>> BEGIN RECORDED DATA

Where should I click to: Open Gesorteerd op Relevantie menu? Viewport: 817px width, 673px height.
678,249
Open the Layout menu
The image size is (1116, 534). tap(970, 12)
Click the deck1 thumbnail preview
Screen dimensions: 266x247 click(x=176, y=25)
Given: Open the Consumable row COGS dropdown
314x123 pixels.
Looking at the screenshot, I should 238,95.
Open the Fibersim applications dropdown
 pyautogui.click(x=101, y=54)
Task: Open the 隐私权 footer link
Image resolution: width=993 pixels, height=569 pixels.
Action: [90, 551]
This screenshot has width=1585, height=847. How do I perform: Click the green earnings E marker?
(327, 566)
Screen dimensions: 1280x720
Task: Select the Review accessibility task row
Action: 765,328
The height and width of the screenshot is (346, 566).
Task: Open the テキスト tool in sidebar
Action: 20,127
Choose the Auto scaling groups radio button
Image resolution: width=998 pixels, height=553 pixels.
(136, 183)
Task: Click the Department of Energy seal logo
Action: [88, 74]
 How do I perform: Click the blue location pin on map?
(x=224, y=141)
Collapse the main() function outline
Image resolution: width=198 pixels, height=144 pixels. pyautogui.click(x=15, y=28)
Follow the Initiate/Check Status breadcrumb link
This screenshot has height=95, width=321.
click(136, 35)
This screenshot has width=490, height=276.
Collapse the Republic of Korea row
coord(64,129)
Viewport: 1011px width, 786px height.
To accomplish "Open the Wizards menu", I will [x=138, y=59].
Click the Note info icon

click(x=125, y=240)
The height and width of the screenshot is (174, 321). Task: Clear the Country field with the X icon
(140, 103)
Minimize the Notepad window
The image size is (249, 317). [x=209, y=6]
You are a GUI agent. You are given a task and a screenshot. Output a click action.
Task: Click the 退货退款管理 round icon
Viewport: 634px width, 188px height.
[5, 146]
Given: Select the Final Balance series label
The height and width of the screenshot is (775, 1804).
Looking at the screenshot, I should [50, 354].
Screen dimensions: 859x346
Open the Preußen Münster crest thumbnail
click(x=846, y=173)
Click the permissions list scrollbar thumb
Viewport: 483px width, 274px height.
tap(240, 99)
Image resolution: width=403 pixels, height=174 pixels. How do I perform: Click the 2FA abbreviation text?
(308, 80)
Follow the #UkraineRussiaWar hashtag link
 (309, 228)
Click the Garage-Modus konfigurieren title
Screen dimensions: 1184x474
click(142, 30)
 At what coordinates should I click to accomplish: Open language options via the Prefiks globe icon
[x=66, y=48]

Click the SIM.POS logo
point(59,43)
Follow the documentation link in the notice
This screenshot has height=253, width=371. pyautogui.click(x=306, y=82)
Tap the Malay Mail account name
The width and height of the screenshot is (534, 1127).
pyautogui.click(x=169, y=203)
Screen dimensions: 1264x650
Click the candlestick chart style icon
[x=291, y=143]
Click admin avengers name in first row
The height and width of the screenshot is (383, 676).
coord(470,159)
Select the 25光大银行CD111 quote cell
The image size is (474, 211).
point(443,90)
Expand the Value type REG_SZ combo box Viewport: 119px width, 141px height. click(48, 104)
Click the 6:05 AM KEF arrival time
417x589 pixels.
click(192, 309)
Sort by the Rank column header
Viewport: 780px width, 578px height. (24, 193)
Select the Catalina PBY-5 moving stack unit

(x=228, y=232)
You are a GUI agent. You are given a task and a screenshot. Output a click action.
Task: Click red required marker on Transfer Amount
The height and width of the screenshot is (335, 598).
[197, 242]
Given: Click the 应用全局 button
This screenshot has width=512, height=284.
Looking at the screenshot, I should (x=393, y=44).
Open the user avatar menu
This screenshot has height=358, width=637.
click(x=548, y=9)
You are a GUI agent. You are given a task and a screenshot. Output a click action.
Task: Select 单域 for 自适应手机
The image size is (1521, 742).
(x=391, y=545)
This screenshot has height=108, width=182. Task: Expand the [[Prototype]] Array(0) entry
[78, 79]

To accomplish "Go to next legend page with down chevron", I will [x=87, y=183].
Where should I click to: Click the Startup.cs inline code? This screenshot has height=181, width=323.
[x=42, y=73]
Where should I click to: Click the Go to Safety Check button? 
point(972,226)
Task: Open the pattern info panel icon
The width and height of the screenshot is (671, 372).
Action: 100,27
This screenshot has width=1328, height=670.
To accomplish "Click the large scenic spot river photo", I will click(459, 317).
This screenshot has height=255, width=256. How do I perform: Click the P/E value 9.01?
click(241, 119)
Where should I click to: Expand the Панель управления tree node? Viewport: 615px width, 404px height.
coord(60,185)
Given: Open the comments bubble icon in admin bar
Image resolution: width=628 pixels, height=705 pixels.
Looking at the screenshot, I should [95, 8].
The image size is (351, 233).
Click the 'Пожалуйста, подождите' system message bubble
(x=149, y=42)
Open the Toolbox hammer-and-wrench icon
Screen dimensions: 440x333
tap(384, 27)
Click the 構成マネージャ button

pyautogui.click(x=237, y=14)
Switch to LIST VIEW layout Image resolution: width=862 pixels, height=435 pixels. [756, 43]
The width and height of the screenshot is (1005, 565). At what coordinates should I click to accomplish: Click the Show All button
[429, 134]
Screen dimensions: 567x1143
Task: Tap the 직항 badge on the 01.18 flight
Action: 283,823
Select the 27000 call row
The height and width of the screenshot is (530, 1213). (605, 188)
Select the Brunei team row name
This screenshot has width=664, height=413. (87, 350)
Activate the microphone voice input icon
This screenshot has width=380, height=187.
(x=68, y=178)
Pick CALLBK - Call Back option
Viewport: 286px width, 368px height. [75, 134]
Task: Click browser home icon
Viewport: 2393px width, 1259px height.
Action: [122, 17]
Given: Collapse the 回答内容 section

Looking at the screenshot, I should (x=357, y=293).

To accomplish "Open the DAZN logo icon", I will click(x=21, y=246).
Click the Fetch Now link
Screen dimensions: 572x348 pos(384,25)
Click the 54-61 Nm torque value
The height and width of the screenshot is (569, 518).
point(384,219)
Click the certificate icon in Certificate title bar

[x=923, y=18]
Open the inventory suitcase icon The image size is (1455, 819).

>> END RECORDED DATA

- [WHAT IS EXPECTED]
Could you reproduce all of the data above line for line, with every character left unchanged?

- [EXERCISE ANSWER]
Where should I click to: Open Gesorteerd op Relevantie menu? Viewport: 817px width, 673px height.
678,249
Open the Layout menu
The image size is (1116, 534). tap(970, 12)
Click the deck1 thumbnail preview
Screen dimensions: 266x247 click(x=176, y=25)
Given: Open the Consumable row COGS dropdown
314x123 pixels.
Looking at the screenshot, I should 238,95.
Open the Fibersim applications dropdown
 pyautogui.click(x=101, y=54)
Task: Open the 隐私权 footer link
Image resolution: width=993 pixels, height=569 pixels.
Action: [90, 551]
This screenshot has width=1585, height=847. How do I perform: Click the green earnings E marker?
(327, 566)
Screen dimensions: 1280x720
Task: Select the Review accessibility task row
Action: 765,328
The height and width of the screenshot is (346, 566).
Task: Open the テキスト tool in sidebar
Action: 20,127
Choose the Auto scaling groups radio button
Image resolution: width=998 pixels, height=553 pixels.
(136, 183)
Task: Click the Department of Energy seal logo
Action: [88, 74]
 How do I perform: Click the blue location pin on map?
(x=224, y=141)
Collapse the main() function outline
Image resolution: width=198 pixels, height=144 pixels. pyautogui.click(x=15, y=28)
Follow the Initiate/Check Status breadcrumb link
This screenshot has height=95, width=321.
click(136, 35)
This screenshot has width=490, height=276.
Collapse the Republic of Korea row
coord(64,129)
Viewport: 1011px width, 786px height.
To accomplish "Open the Wizards menu", I will [x=138, y=59].
Click the Note info icon

click(x=125, y=240)
The height and width of the screenshot is (174, 321). Task: Clear the Country field with the X icon
(140, 103)
Minimize the Notepad window
The image size is (249, 317). [x=209, y=6]
You are a GUI agent. You are given a task and a screenshot. Output a click action.
Task: Click the 退货退款管理 round icon
Viewport: 634px width, 188px height.
[5, 146]
Given: Select the Final Balance series label
The height and width of the screenshot is (775, 1804).
Looking at the screenshot, I should [50, 354].
Screen dimensions: 859x346
Open the Preußen Münster crest thumbnail
click(x=846, y=173)
Click the permissions list scrollbar thumb
Viewport: 483px width, 274px height.
tap(240, 99)
Image resolution: width=403 pixels, height=174 pixels. How do I perform: Click the 2FA abbreviation text?
(308, 80)
Follow the #UkraineRussiaWar hashtag link
 (309, 228)
Click the Garage-Modus konfigurieren title
Screen dimensions: 1184x474
click(142, 30)
 At what coordinates should I click to accomplish: Open language options via the Prefiks globe icon
[x=66, y=48]

Click the SIM.POS logo
point(59,43)
Follow the documentation link in the notice
This screenshot has height=253, width=371. pyautogui.click(x=306, y=82)
Tap the Malay Mail account name
The width and height of the screenshot is (534, 1127).
pyautogui.click(x=169, y=203)
Screen dimensions: 1264x650
Click the candlestick chart style icon
[x=291, y=143]
Click admin avengers name in first row
The height and width of the screenshot is (383, 676).
coord(470,159)
Select the 25光大银行CD111 quote cell
The image size is (474, 211).
point(443,90)
Expand the Value type REG_SZ combo box Viewport: 119px width, 141px height. click(48, 104)
Click the 6:05 AM KEF arrival time
417x589 pixels.
click(192, 309)
Sort by the Rank column header
Viewport: 780px width, 578px height. (24, 193)
Select the Catalina PBY-5 moving stack unit

(x=228, y=232)
You are a GUI agent. You are given a task and a screenshot. Output a click action.
Task: Click red required marker on Transfer Amount
The height and width of the screenshot is (335, 598).
[197, 242]
Given: Click the 应用全局 button
This screenshot has width=512, height=284.
Looking at the screenshot, I should (x=393, y=44).
Open the user avatar menu
This screenshot has height=358, width=637.
click(x=548, y=9)
You are a GUI agent. You are given a task and a screenshot. Output a click action.
Task: Select 单域 for 自适应手机
The image size is (1521, 742).
(x=391, y=545)
This screenshot has height=108, width=182. Task: Expand the [[Prototype]] Array(0) entry
[78, 79]

To accomplish "Go to next legend page with down chevron", I will [x=87, y=183].
Where should I click to: Click the Startup.cs inline code? This screenshot has height=181, width=323.
[x=42, y=73]
Where should I click to: Click the Go to Safety Check button? 
point(972,226)
Task: Open the pattern info panel icon
The width and height of the screenshot is (671, 372).
Action: 100,27
This screenshot has width=1328, height=670.
To accomplish "Click the large scenic spot river photo", I will click(459, 317).
This screenshot has height=255, width=256. How do I perform: Click the P/E value 9.01?
click(241, 119)
Where should I click to: Expand the Панель управления tree node? Viewport: 615px width, 404px height.
coord(60,185)
Given: Open the comments bubble icon in admin bar
Image resolution: width=628 pixels, height=705 pixels.
Looking at the screenshot, I should [95, 8].
The image size is (351, 233).
Click the 'Пожалуйста, подождите' system message bubble
(x=149, y=42)
Open the Toolbox hammer-and-wrench icon
Screen dimensions: 440x333
tap(384, 27)
Click the 構成マネージャ button

pyautogui.click(x=237, y=14)
Switch to LIST VIEW layout Image resolution: width=862 pixels, height=435 pixels. [756, 43]
The width and height of the screenshot is (1005, 565). At what coordinates should I click to accomplish: Click the Show All button
[429, 134]
Screen dimensions: 567x1143
Task: Tap the 직항 badge on the 01.18 flight
Action: 283,823
Select the 27000 call row
The height and width of the screenshot is (530, 1213). (605, 188)
Select the Brunei team row name
This screenshot has width=664, height=413. (87, 350)
Activate the microphone voice input icon
This screenshot has width=380, height=187.
(x=68, y=178)
Pick CALLBK - Call Back option
Viewport: 286px width, 368px height. [75, 134]
Task: Click browser home icon
Viewport: 2393px width, 1259px height.
Action: [122, 17]
Given: Collapse the 回答内容 section

Looking at the screenshot, I should (x=357, y=293).

To accomplish "Open the DAZN logo icon", I will click(x=21, y=246).
Click the Fetch Now link
Screen dimensions: 572x348 pos(384,25)
Click the 54-61 Nm torque value
The height and width of the screenshot is (569, 518).
point(384,219)
Click the certificate icon in Certificate title bar

[x=923, y=18]
Open the inventory suitcase icon The image size is (1455, 819).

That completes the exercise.